Whoever Weirdo Harold is, he has fans. As “From” begins, one person tuning in will be the actress Niecy Nash. Perrineau played Dean, the autistic brother of Nash’s Desna, the South Florida nail salon owner and money-launderer in the TNT dramedy “Claws.”
Nash said Perrineau was “at the top of the list in terms of favorite scene partners” on “Claws,” which recently ended its four-season run. Outside of work, she said, the guy’s a mensch.
“He is a good time, and an amazing father, and has one of the most infectious laughs I’ve ever heard,” she said. “Him leading the charge against zombies is something I’m watching.”
Like the road leading out of town in “From” — which leads supernaturally right back into town — Perrineau’s path away from “Lost” has, in a sense, come full circle. Created by John Griffin, “From” is another show about perdition, in every sense, a slow-burn horror story about trapped strangers with shadowy histories and motives.
If that sounds a bit familiar, it’s little wonder. The show’s executive producers include Jack Bender and Jeff Pinkner, two of the executive producers of “Lost,” the ne plus ultra of trapped-strangers stories. But listen up, vexed “Lost” fans: The 10-episode first season of “From” will have “a very contained arc,” Pinkner has said.
“That’s what they said about ‘Lost,’ too,” Perrineau said with a laugh.
Those arcs, however, trace very different lines. Where “Lost” began with a plane crash and only later — to the frustration of many fans — tipped into the otherworldly, “From” is supernatural horror from the start, driven by two central mysteries: Why do these creatures return every night? And why can’t the townspeople escape? Add extra layers of premium-cable carnage, and horror fans should be tickled.
Bender, in a recent video call, said that having worked with Perrineau on “Lost,” he knew the actor to be a “wonderful maypole” whose warmth drew his castmates close.

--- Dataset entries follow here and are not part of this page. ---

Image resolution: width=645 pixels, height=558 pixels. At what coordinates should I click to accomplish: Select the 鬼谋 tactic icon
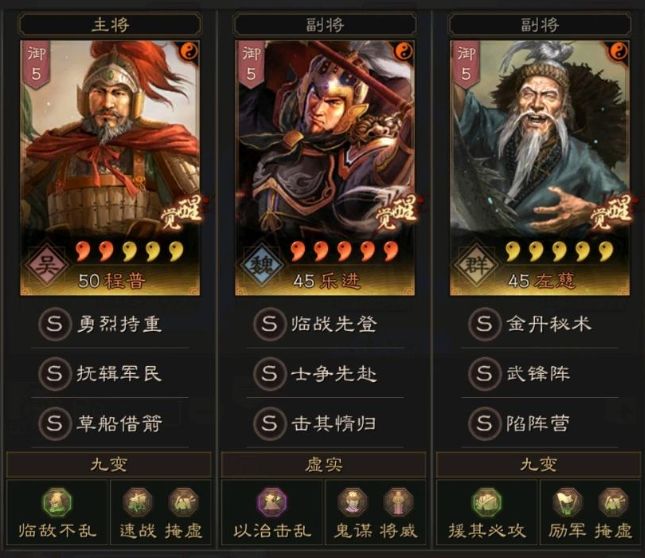[353, 502]
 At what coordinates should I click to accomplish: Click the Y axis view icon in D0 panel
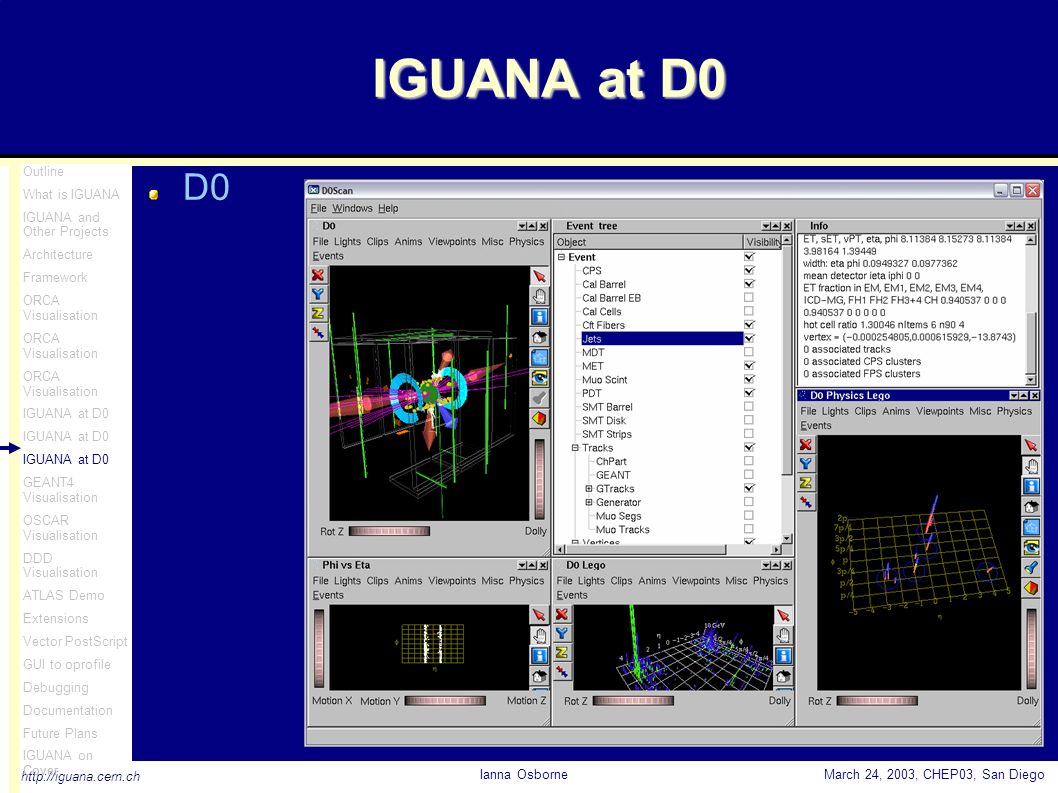click(x=318, y=294)
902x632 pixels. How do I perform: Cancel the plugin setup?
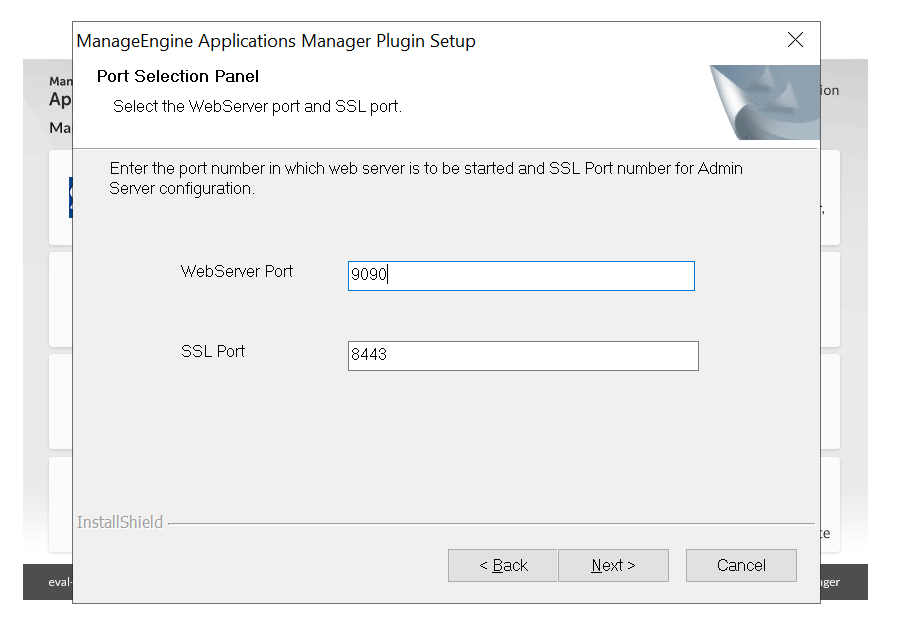pos(741,565)
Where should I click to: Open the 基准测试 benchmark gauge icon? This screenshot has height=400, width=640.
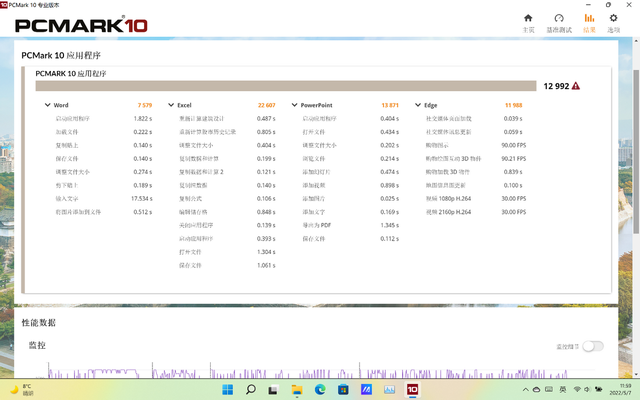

Perrineau “carries with him this deep well of integrity without broadcasting it,” Pinkner added, going on to describe the actor’s qualities as “gravitas and grace and intensity and heartbreak.”
Griffin, the creator, who was on the video call with Bender and Pinkner, recalled a day on the “From” set when one of Perrineau’s lines wasn’t landing; after some back-and-forth on what to do next, Griffin let go.
“So then I was like, ‘Harold, just do what feels right,’” Griffin said. “I walked away then watched him on the monitor, and sure enough he opened his mouth and magic came out.”